The two Black Sea grain giants cover more than a quarter of the world’s wheat exports and Ukraine is a top corn exporter, and both countries’ shipping programs have been largely non-existent since the invasion began late last month.

Low liquidity has been a theme in CBOT wheat this year as open interest was running at 13-year lows through late last month. Futures had hit nine-year highs in November and immediately after, money managers took a net short position in CBOT wheat that peaked in mid-February.

Most-active CBOT wheat futures surged 31% in the week ended March 8, reaching an all-time high of $13.63-1/2 per bushel on March 8. Money managers through that period established a net long of 20,208 futures and options contracts versus a net short of 7,036 on March 1.

Much of that move was short covering, which near 19,000 contracts was funds’ largest short escape in two years. Index traders increased their total number of CBOT wheat positions by 9% on the week, reaching the highest levels since November.

However, end users were not necessarily spooked as they added just over 6,000 CBOT wheat shorts through March 8. They also eliminated about 6,700 longs, and their net short of 14,546 futures and options contracts is the largest since November.

Panic buying among end users was the theme in corn for the week ended March 8. Commercials added 73,492 gross corn shorts, the most for any week since January 2021. They also added 53,210 corn longs, the most since May, and their net short of 435,805 futures and options contracts is approaching last year’s record levels.

Data from the US Commodity Futures Trading Commission on Friday also showed that money managers were corn buyers through March 8. They extended their net long in CBOT corn futures and options to 368,784 contracts from 349,222 a week earlier.

Money managers covered about 11,000 gross corn shorts during the week, dropping that total to 10,365 contracts, the fewest since July 2012. Corn open interest jumped 4% on the week to 2.05 million contracts, some 13% below last year’s levels.

Corn futures had risen nearly 4% in the week ended March 8, and they added another 1.3% in the following three sessions. Friday’s settle of $7.62-1/2 per bushel is the most-active contract’s highest since 2012.

CBOT wheat open interest had risen 10% in the two weeks ended March 8, but it remained below average. Most-active futures dropped 14% between Wednesday and Friday, though the selloff paused on Friday, as May wheat rose 1.8% and ended at $11.06-1/2 per bushel.

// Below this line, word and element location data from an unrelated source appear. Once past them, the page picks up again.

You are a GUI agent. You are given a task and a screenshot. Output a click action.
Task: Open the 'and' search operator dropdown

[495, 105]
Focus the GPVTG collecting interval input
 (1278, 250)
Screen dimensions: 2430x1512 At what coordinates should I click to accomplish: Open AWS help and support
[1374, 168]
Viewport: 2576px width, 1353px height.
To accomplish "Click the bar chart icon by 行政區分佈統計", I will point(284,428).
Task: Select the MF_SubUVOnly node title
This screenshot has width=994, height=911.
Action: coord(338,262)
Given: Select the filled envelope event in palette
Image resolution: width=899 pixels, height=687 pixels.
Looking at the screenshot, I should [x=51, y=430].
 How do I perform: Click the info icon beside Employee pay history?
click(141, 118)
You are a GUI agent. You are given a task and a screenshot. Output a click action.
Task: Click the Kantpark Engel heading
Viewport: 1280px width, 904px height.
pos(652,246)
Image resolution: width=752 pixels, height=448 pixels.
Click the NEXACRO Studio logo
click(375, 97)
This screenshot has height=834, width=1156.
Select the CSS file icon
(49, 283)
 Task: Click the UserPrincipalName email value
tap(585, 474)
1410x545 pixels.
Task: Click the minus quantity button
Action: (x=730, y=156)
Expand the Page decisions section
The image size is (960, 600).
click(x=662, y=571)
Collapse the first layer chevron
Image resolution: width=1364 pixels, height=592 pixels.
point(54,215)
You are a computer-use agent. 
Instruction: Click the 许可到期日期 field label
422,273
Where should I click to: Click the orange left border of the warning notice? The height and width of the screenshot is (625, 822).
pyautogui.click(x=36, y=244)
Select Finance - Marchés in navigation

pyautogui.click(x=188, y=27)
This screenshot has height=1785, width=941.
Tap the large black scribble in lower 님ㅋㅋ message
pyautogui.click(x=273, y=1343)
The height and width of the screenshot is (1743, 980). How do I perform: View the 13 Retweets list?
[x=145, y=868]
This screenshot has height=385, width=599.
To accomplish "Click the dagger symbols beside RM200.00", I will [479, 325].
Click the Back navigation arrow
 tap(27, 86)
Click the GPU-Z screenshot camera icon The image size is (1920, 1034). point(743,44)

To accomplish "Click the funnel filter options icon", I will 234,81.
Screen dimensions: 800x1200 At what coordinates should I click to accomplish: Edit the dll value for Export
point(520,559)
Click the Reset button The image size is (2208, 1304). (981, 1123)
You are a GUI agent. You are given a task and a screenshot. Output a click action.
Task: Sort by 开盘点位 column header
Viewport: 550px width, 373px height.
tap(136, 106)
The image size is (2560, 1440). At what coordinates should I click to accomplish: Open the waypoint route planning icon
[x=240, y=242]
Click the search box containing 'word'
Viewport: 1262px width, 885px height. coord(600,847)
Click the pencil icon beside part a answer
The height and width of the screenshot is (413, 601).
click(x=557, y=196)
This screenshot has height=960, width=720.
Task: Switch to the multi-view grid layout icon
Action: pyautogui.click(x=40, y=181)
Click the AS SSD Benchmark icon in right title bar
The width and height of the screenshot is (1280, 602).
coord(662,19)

Commodity funds are thought to have sold 34,000 CBOT wheat futures contracts over the last three sessions, which would erase the speculative net long if true. Funds were seen as modest buyers of corn, light buyers of soy products and light sellers of soybeans.

Soybeans have taken a backseat to the grains amid the Ukraine crisis, though they have remained mostly supported by both related and unrelated events. Ukraine is the top sunflower oil exporter, creating an even tighter situation for global vegoils.

Soybean oil prices have also been bolstered by surging crude oil, which hit 14-year highs last week with Russian supplies in jeopardy due to sanctions and bans.